Zitierter Text:

- - - - - - -

# Eclipse hintergrundfarbe



## padde479 (24. Jul 2007)

Hi @all,

wie kann man die Hintergrundfarbe des Editors von Eclipse ändern? Bei mir ist alles in einem doofen grau, möchte aber gerne weiß als Hintergrund im Editor haben.

Gruß
Padde


----------



## SlaterB (24. Jul 2007)

hab grad nur Version 2.1 zur Hand, da gibts unter 
Preferences, Java, Editor, Syntax 
ein Feld 'Backgroud Color', mit System Default oder eigener Wahl

unter Windows gibts noch die generellen Design/ Anzeige-Einstellungen,
falls bei dir auch in anderen Programmen die Fenster grau sind


----------



## padde479 (24. Jul 2007)

- - - - - - -

Ausgangsdaten:
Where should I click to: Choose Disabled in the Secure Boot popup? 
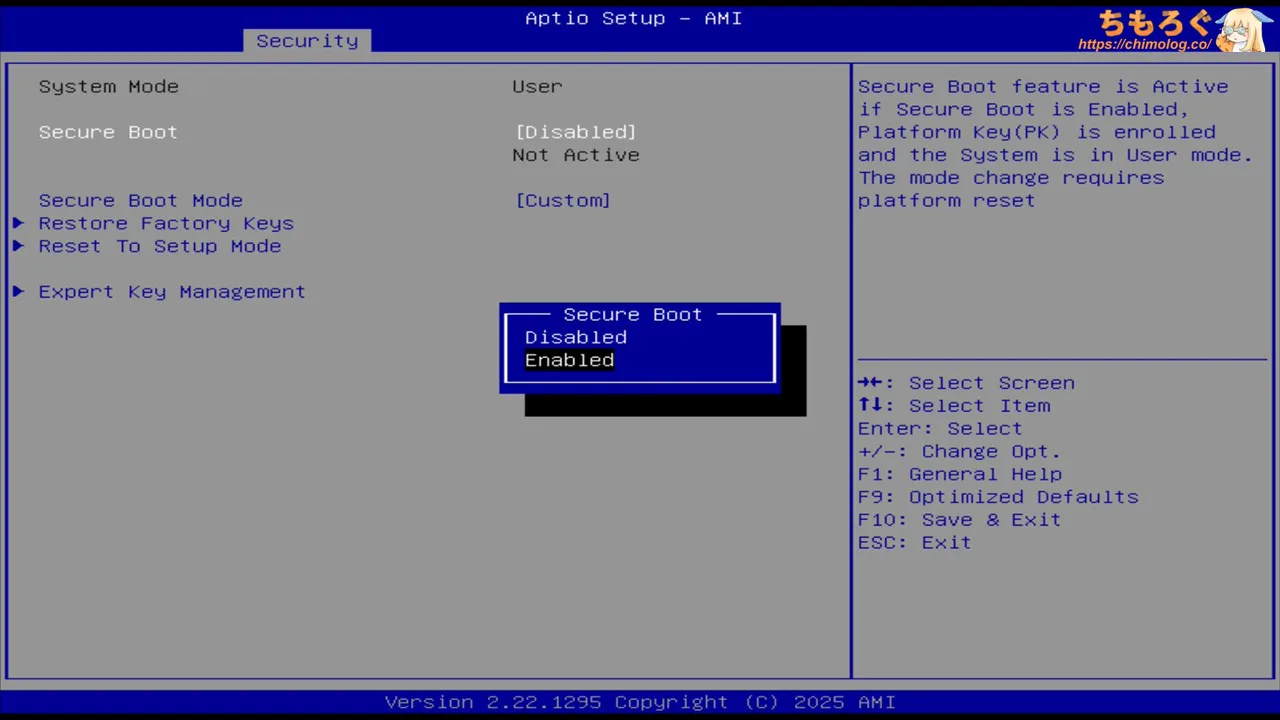point(576,337)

- - - - - - -

Zu erledigende Aufgaben:
A. Kopieren Sie aus dem Thread zur Eclipse-Hintergrundfarbe den Abschnitt von „wie kann man“ bis einschließlich „im Editor haben.“ unverändert.
B. Führen Sie den Thread zur Eclipse-Hintergrundfarbe ab der Stelle fort, an der er endet.

Antworten der Reihe:
A.
wie kann man die Hintergrundfarbe des Editors von Eclipse ändern? Bei mir ist alles in einem doofen grau, möchte aber gerne weiß als Hintergrund im Editor haben.

B.
Hi,

also den Hintergrund des Editor habe ich auch weiß einstellen können. Gott sei Dank. Allerdings sind die Hintergründe vom _Package Explorer_, _Outline_, _Problems_ und _Console_ auch noch grau. Wo finde ich denn diese Einstellungsmöglichkeiten?

Gruß
Padde


----------



## Wildcard (24. Jul 2007)

Die Views müssten sich eigentlich ans System look and feel anpassen. Liegt also an deinem Window Manager.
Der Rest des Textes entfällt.